Developed melasma spots on my face for the first time a few weeks before my wedding and I’m spiraling
After months of being so content with how my skin was looking before my wedding in mid August, I recently developed some melasma spots (kind of like sun spots) after a day at the pool and I’m fully panicking. If it remains how it currently is, it’s luckily pretty minor/not really noticeable (even without makeup), but I’m terrified it’ll get worse before the wedding bc there‘s so many triggers that are so hard to avoid in the summer (sun, heat, blue light from screens, getting sweaty from exercise..). From what I’ve read, there are effective treatments (topicals, lasers) but the spots may never fully go away and it’s a permanent skin condition that I’ll always have to manage.. And I’m not sure what treatment options will be feasible so close to the wedding.

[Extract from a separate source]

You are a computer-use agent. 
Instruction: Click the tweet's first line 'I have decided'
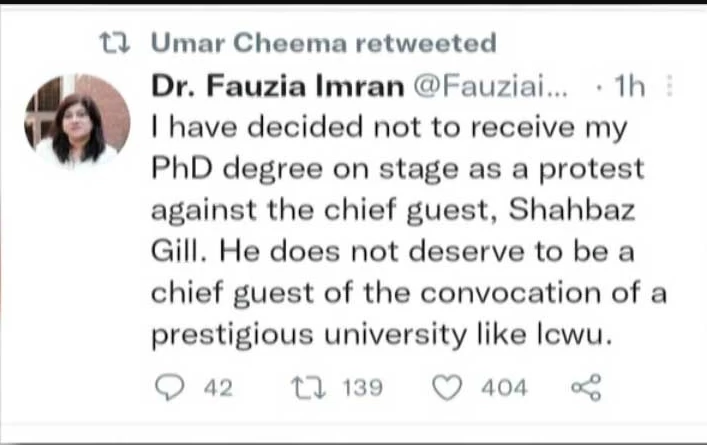[261, 128]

Hoping an appointment with the derm will make me feel better but we’re out of town for the next week so I need to wait and that’s not helping with the anxiety..
It’s truly been all I can think about. My fiance was so excited to relax and go out of town for the Fourth after being super stressed at work and he’s been patient/supportive but I’ve basically ruined our time here by obsessing/spiraling, refusing to go the beach or be outside for any extended period of time bc I’m so scared it’ll get worse, even with heavy sun protection. Our honeymoon right after the wedding is supposed to be a beach vacation and I wanna cry every time I think about it bc I was so excited for it but now I’m scared to do anything that might make it permanently worse (even after the wedding).
I guess just looking for words of assurance or comfort that will help reframe my perspective in the meantime 💔 I’m just so devastated that this is my mindset in the time leading up to the wedding when I thought I’d just be happy and excited and feeling beautiful.